Since we first experienced trouble there have been four different repairmen here, some of them more than once, plus I don’t know how many times a so-called “test man,” usually with an accent and located who knows where, has “re-booted” my modem and assured me the trouble was fixed.
I hesitate to call these guys (at least most of them) incompetent – a couple of them have really tried – plus I spent 35 years as a repairman for one of AT&T’s old “Baby Bells,” the Ohio Bell Telephone Company, as well as its successor, Ameritech. During that time I had my share of tough cases of trouble, although it seems most were resolved in a little less than two months.

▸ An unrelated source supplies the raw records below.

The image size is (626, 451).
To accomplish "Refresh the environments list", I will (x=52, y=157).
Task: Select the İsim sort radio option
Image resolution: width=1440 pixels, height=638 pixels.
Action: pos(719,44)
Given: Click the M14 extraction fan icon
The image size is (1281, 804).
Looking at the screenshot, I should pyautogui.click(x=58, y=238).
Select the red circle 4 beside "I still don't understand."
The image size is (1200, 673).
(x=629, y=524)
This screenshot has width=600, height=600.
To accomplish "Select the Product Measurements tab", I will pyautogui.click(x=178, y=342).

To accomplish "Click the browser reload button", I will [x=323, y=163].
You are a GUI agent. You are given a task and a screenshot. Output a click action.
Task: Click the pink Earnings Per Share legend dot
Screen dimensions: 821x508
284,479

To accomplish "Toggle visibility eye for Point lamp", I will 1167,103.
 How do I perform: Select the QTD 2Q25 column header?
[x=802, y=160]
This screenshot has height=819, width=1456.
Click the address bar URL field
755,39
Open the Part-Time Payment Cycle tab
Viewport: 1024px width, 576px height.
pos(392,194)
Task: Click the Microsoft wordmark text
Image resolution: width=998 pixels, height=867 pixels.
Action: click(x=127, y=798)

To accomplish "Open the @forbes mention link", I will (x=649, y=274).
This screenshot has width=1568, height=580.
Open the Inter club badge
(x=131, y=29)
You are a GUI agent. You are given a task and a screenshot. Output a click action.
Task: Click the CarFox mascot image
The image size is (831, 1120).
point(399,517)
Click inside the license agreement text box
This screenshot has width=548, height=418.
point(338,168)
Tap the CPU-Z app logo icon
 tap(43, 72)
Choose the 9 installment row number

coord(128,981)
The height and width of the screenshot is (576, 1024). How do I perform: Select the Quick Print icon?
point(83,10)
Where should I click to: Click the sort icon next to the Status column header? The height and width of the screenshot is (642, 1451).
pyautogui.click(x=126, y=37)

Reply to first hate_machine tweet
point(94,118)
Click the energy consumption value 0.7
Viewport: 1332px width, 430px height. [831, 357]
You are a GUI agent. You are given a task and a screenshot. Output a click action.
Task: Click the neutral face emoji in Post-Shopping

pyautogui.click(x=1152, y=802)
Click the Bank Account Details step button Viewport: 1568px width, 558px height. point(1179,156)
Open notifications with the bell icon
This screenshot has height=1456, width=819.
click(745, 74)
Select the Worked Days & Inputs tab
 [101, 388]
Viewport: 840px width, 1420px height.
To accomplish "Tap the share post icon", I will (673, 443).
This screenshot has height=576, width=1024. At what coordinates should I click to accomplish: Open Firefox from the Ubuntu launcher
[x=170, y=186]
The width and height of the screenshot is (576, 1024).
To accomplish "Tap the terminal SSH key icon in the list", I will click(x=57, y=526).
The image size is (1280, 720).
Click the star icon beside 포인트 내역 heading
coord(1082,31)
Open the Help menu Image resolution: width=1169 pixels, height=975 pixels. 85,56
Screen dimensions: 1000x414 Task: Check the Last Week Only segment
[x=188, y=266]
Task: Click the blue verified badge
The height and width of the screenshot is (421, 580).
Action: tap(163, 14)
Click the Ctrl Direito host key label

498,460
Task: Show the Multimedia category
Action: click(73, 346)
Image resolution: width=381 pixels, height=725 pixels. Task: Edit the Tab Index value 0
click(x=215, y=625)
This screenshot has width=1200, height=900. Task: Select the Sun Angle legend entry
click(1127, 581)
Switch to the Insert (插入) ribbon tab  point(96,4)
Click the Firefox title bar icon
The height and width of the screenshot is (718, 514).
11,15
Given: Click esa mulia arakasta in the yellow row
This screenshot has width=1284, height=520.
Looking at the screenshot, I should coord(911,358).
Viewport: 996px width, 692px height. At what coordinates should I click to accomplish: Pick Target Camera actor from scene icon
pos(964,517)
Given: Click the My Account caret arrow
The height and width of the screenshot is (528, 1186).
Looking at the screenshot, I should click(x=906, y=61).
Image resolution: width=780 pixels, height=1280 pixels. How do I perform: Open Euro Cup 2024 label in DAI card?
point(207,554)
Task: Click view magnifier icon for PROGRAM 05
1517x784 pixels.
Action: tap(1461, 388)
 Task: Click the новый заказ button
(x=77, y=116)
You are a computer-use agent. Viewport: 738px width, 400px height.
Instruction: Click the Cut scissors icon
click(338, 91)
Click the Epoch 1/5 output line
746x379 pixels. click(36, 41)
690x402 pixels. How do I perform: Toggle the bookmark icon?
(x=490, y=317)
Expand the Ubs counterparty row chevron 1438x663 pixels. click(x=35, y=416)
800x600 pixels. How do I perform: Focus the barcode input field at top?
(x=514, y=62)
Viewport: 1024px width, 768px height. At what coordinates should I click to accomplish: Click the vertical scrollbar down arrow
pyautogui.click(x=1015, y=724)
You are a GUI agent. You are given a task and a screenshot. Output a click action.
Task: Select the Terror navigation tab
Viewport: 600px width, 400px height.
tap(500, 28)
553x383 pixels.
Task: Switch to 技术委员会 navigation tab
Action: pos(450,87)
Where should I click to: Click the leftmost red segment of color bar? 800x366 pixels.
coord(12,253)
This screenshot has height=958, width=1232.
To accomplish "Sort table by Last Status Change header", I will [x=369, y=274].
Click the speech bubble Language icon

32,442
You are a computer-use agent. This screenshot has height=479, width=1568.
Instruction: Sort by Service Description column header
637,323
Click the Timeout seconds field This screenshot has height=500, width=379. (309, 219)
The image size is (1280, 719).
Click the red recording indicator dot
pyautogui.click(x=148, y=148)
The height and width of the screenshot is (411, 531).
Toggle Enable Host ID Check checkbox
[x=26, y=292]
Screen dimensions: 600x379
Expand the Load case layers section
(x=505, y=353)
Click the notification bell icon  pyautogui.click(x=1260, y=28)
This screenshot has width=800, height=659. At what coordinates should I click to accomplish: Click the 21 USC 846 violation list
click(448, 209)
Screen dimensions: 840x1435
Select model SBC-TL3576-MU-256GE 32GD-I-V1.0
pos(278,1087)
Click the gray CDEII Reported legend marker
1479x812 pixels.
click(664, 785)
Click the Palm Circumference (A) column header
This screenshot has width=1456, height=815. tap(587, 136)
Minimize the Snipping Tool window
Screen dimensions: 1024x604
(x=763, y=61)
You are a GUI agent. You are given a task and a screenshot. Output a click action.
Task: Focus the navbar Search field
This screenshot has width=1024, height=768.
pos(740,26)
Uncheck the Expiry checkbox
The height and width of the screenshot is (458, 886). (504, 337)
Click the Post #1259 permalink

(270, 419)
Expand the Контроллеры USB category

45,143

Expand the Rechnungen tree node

But enough about me – slipshod repairs are nothing new as attested to by the following story from the editorial page of the June 1915 issue of Motor Age magazine.
The Incompetent Repairman
Within the last few months an agent for a prominent make of car in a city of over 25,000 in the Middle West lost the agency because his repair department was quite inadequate, so much so that repair jobs rarely gave satisfaction and the factory was charged with incompetency through this particular dealer.
All dealers have not good repair shops, some have, but unfortunately many garagemen and dealers are somewhat below par when measured by the yard stick of repair efficiency. One car owner paid over $70 to have a new water pump installed on his car, not fewer than two pumps being broken before one was attached properly and yet the owner had to pay the bill for the pumps that were broken.
Recently an owner with a missing cylinder had his motor taken apart and put together only to find that the trouble remained. A bill of over $50 was paid and the trouble not corrected. A competent repairman was able to correct the trouble and the bill was less than $2.
We have with us poor doctors, poor lawyers, poor ministers, and poor actors, but fortunately they are not so well paid as the good ones. In the repair field we pay for labor at 90 cents an hour in some cities, 75 cents in others and, in a few as low as 40 cents per hour, and yet we do not get what we pay for. We pay the bills and fail to get the desired results. If we take our watch to the jeweler we look for a new part being put in or a repair made, but we go further and demand that the watch keep better time or at least accurate time when it comes out of the jeweler’s. We have a right to expect the same thing from an automobile repairman. If he is to be paid his bill he should do the work and do it properly.
The public has been imposed upon to an amazing extent by hopelessly inadequate motor car repairmen, garages in many cases having for repairmen adults not even familiar with all of the constructions of motor cars. There must be a remedy or reduced sales will surely follow. Our country is not so large but that we could issue qualification certificates for competency in garages. Garages could be scaled according to their quota of efficiency in help and workmanship. This was done in several countries in Europe. Those garages that did poor work lost their official positions. The car owner will sooner or later demand such a condition in America.
The car owner does not object to paying his repair bill providing he gets good work done, but rightly objects when he finds his car running more poorly after the repair than before; or finds that some parts have not been put back into their proper place by the repairman.
Wow! 90 cents an hour for labor in a car repair shop? Talk about the good old days! – it’s more like 90 dollars today! However, one must keep in mind that only 18 months before this 1915 article appeared Henry Ford had doubled his worker’s wages to $5 per day, a move that other car manufacturers decried as socialism amid dire predictions that Ford would soon go bankrupt.
So, while shoddy repair work is aggravating, life goes on – and whether or not my phone or internet is working really means very little in the vast scheme of things – and I’m too old to get all het up about it.
– Sam Moore
The puzzled repairman. (From a Crescent Tools ad in the October 1927 issue of Motor Service magazine in the author’s collection.)